**Prompt:**
Every line of the records counts; transcribe each one exactly.

(Dataset entries)
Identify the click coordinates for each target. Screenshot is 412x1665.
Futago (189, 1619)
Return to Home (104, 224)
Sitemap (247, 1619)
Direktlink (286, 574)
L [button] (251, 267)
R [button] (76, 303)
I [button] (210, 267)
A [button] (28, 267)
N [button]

**Answer section:**
Identify the click coordinates for each target. Screenshot is 412x1665.
Futago (189, 1619)
Return to Home (104, 224)
Sitemap (247, 1619)
Direktlink (286, 574)
L [button] (251, 267)
R [button] (76, 303)
I [button] (210, 267)
A [button] (28, 267)
N [button]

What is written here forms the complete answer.